踵は返さない。銀時の視界には高杉が存在したままで、彼の足取りは横断歩道の白いところだけを踏んで歩く子供のように軽い。常にはない上機嫌ぶりだ。
煌めく星空を見上げ、高杉が口を開く。
「なんかこうテンション上がるよな、夜って」
「………」
「…なんか返事しろよシカトかコラ。銀時のくせに生意気だな。てめぇが返事しねぇと俺の独り言みてぇで痛ェだろうが」
「理不尽」
言いながらそれでも銀時は視界に高杉を入れたまま歩いて行く。もう帰るとは言い出さない。
鼻唄でも唄い出しそうな高杉の後ろ姿を眺めながら、銀時はぽつりと呟く。
「テンション高ェな」
それに反応して、高杉は踊るように半回転して振り向いた。
そのまま向き合った状態で、二人は歩く。
人気が全くない時間帯だから、今この道路は二人だけのもので辺りに気を配る必要はないのだ。
「だからさっきから夜はなんかテンション上がるっつってんだろ」
「言ってねぇし。

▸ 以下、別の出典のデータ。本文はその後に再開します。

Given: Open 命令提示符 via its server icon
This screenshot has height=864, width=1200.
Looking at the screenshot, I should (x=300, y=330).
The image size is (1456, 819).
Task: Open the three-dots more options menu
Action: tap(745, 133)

さっきからただ夜が好きだとしか言ってねぇし」
「好きだからテンション上がんだよ」
「じゃあ俺と会うときはなんでテンション上がんねぇの」
「…馬鹿?」
「マジで引くのやめてくんない。言ったこっちが恥ずかしいじゃん。なんかすっげぇ恥ずかしいじゃん。後ろ、電柱気ィ付けろ」
銀時の言葉に、高杉はまた進行方向を向き電柱をするりと避けた。再び銀時の方を振り向くことはなく、夜は静寂を取り戻す。
いつの間にか寒さにも慣れてきた。コンビニまではあともう少しで、銀時は少しだけそれを惜しく思う。
だがもう少しこのまま外をぶらついていたいなどと口にする気は、ない。



コンビニで目的のものと、少々お菓子を買い込む。
高杉が一人手を振って先を歩くので袋の中身がぶつかって音を立てた。
「ちょっ、おま、それ中身砕けてたら怒るからな」
「大丈夫だろ、多分」
「オイオイオイ、勘弁しろよ」
あっけらかんとしたまま、高杉は腕を振り回しつづける。
銀時はそんな高杉を見ながら本当に同級生なんだろうかと思うが、機嫌は悪いよりいいに越したことはないので黙っていた。
夜だから元気になる。とんだ夜行性だ。
そう思い、夜行性の動物を銀時はつらつらと考えた。
猫、ネズミ、タヌキ、狐とあげながら無意識に上にあげていた視線を高杉に戻す。
パーカーのせいで身体のラインが隠れてどこと無く丸っこい。マフラーの上に乗っている黒髪を眺め、無意識に呟いていた。
「…ゴロスケホッホー…」
「は?」
行きと同じく前を行く高杉が振り返る。訝しげな顔をし、銀時を見つめた。
「何言ってんだ」
「ゴロスケホッホー。梟の鳴き声」
「へぇ」
ゴロスケホッホー、そう高杉も真似をして呟いた。
「で?」
「なんか、おめーの頭見てたら、梟っぽかったから」
「なんだそら」
高杉は呆れたような顔をしながら、そのくせその場に留まり歩みを止めなかった銀時と肩を並べてやっと歩き出した。
「ゴロスケホッホー、ゴロスケホッホー?」
「何、んなに気に入ったわけ?」
楽しそうに梟の鳴き声を繰り返す高杉の横顔を見下ろし銀時は尋ねた。
「まぁな」
ニヤニヤと笑う高杉は相変わらず跳ねている。なんだかほんの少し銀時の気分も軽やかになっていく気がした。
「ゴロスケホッホー、ゴロスケホッホー」
「ゴロスケホッホー」
二人の梟の声が夜の街に小さく反響して、月が伸ばす影は音もなく重なっていた。